Die meisten Energieexperten liegen bei das Thema Abwärme komplett daneben.
Solange wir Wärme verschieben statt reduzieren, erzeugen wir neue Probleme.
Wir reden jeden Tag über Grüne-Energie, aber kaum jemand zeigt die thermische Realität dahinter. Ich habe es selbst berechnet – nicht mit Think‑Tank‑PowerPoint, sondern mit Physik.
Deutschland betreibt heute rund 30.000 Windenergie‑Systeme und plant zusätzlich tausende neue Anlagen, Millionen PV‑Module und plant große Energie Speicher Systemen.
Das klingt sauber. Es sieht sauber aus. Aber jedes dieser Systeme erzeugt Abwärme, Prozesswärme, Materialwärme und Luftreibung. Diese Wärme verschwindet nicht. Sie bleibt im System – in unserer Luft, unseren Böden, unseren Flüssen.
30.000 Windenergie‑Systeme erzeugen in der Vorproduktion eine thermische Last von rund 300–500 K.-graden.
Um diese Wärme auf etwa 1,5 K zu verteilen, bräuchte man mehrere tausend Kubikkilometer Luft.
Das ist keine Meinung. Das ist Thermodynamik.
Deutschland hat nicht die Luftvolumen, die Küstenwinde oder die Thermik, um diese Wärme herzutransportieren. Andere Regionen der Welt schon.
90 % unserer „grünen Produkte“ stammen aus globalen Lieferketten, vor allem aus China.
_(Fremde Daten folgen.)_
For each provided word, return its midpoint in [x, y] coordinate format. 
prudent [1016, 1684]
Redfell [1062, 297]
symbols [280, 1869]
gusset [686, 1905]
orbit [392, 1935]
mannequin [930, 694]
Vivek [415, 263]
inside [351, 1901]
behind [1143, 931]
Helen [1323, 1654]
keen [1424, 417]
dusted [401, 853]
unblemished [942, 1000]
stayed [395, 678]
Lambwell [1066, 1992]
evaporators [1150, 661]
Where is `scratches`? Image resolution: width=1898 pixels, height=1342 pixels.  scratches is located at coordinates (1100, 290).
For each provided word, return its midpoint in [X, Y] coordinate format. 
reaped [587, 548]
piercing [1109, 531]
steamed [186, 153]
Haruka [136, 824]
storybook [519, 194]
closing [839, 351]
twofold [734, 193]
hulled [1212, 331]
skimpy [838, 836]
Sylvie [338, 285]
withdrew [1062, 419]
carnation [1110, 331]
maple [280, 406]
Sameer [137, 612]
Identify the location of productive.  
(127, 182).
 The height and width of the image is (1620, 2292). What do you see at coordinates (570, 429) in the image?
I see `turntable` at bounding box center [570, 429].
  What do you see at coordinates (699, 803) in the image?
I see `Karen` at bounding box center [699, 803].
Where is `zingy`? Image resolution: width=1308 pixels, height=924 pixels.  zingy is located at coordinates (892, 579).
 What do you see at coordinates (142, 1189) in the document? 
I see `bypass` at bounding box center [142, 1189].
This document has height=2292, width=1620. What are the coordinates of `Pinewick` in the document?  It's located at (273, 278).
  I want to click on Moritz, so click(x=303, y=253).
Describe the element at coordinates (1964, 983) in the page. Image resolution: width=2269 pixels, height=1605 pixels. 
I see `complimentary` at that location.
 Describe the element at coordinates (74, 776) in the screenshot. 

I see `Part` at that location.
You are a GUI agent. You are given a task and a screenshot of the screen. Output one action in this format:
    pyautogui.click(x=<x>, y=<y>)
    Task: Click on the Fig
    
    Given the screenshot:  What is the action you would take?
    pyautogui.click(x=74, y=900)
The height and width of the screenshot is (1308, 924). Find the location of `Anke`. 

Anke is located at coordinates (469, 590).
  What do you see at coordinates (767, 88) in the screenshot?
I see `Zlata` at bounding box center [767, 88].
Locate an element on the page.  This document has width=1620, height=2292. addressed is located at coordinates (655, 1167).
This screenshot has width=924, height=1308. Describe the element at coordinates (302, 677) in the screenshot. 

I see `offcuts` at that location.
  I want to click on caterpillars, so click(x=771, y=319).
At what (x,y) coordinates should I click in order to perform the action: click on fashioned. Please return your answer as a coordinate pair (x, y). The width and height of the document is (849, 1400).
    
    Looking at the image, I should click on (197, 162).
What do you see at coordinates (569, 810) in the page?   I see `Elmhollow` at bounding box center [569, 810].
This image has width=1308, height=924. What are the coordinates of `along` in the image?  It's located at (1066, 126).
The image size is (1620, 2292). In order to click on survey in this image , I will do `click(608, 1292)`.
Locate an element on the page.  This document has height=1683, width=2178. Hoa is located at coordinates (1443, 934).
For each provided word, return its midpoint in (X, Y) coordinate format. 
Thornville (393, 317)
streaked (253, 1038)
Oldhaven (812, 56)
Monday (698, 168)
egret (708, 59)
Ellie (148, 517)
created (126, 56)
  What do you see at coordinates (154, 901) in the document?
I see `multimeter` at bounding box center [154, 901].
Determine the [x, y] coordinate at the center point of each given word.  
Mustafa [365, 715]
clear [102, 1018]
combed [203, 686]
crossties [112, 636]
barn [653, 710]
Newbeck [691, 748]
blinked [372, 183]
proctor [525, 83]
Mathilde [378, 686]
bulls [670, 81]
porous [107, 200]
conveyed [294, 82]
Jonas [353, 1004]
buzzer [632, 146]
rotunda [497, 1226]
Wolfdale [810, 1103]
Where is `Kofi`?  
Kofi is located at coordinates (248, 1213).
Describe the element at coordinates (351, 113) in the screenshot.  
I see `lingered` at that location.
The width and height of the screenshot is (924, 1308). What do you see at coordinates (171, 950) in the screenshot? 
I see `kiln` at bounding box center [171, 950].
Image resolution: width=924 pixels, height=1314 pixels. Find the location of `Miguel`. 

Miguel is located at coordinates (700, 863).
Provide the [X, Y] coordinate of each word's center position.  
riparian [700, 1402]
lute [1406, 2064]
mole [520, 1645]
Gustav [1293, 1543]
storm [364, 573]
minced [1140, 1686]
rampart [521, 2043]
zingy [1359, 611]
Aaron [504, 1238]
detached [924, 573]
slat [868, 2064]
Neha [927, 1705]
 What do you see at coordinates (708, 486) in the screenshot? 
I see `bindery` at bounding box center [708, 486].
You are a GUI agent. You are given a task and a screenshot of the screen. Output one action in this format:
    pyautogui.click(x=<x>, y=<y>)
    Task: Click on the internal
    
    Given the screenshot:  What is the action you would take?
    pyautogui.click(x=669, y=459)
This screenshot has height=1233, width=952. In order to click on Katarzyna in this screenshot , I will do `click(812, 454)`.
'Dort entstehen die größten industriellen Hotspots der Welt: Schmelzöfen mit 1.450–1.600°C, Raffination, Elektronikfertigung, Batteriematerialien, Stahl, Zement, Kunststoffe. Diese Prozesse erzeugen lokale Temperaturspitzen von 300–400 K. <<<<
Durch Lage, Meereswinde und Thermik wird diese Wärme großräumig verteilt – wie ein globales Abwärme‑System.
Europa dagegen speichert Wärme lokal:
- Mehr Windräder → mehr Luftreibung → mehr lokale Erwärmung.
- Mehr PV → mehr Materialwärme → mehr Bodenwärme.
- Mehr Speicher → mehr Prozesswärme → mehr Dauerlast
Dann wundern wir uns:
- Warum Flüsse trotz mehr Regen auf Minimum laufen.
- Warum Böden schneller austrocknen.
- Warum Sommer seit den 1980ern deutlich heißer wirken
Weil wir „grün“ sein wollen, aber die thermische Realität ignorieren.
Deutschland nimmt seit 2021 jedes Jahr hohe neue Schulden auf.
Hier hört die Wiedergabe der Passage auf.